The thwarted ones vowed to get in somehow and somehow they did. There were two huge wooden gates at one end of the stadium and the angry ticketholders amassed at this entrance. Together they pushed and they shoved until about midway of the first quarter the gates came crashing down and 5,000 to 10,000 humans surged into Carolina Stadium.
There weren't enough police in South Carolina to restore order and so the human cattle milled about the place until the surface of the football field was the only patch of earth left exposed. Gregarious fans intermingled with players and coaches. Generously some of them offered players drinks from their flasks.
One man sidled up to Rex Enright, then the Carolina coach, and said, "Why don't you put ol' 67 in, Coach? He's from my hometown and they's a crowd of us up here'd like to see him play."

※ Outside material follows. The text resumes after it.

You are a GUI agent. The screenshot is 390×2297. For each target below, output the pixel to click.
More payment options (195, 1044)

That was in '46. It was a year later, I think, that some Clemson gallant rushed out onto the field, captured Carolina's gamecock mascot and ran up and down the field wringing the poor fowl's neck. This almost started a war. Not only were Carolinians irate but the Society for Prevention of Cruelty to Animals rose up in protest. Clemson is said to have punished the game student but I've always suspected that as soon as he returned to the old campus he was extolled as the autumn hero.
In '48 the only perfect team in the history of the two schools used this game as a springboard but it wasn't at all easy. Clemson won in the last few minutes on a blocked punt by Phil Prince and a touchdown recovery by Oscar Thompson, a runty little end from Columbia.

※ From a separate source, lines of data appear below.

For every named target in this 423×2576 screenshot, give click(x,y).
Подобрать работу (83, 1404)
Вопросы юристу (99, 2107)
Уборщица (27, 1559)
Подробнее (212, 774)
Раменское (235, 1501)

Carolina had led almost from the start when Bo Hagan, now backfield coach at Rice, threw a scoring pass to Red Wilson of Macon and Bayard Pickett kicked the extra point. Clemson scored, but missed the extra point; then the game was in the dying stages, Carolina punting to protect its lead when the punt was blocked and suddenly it was Clemson's day.
Big Thursday isn't exactly dead in South Carolina. It merely moves to November and becomes Big Saturday. But for the rest of the nation which has shared the high moments of this Roman holiday in October, it dies at sundown, or when the last drop is downed, and when the last weary body has been returned to its bed in Wampee, Walhalla, Yemassee or Tamassee.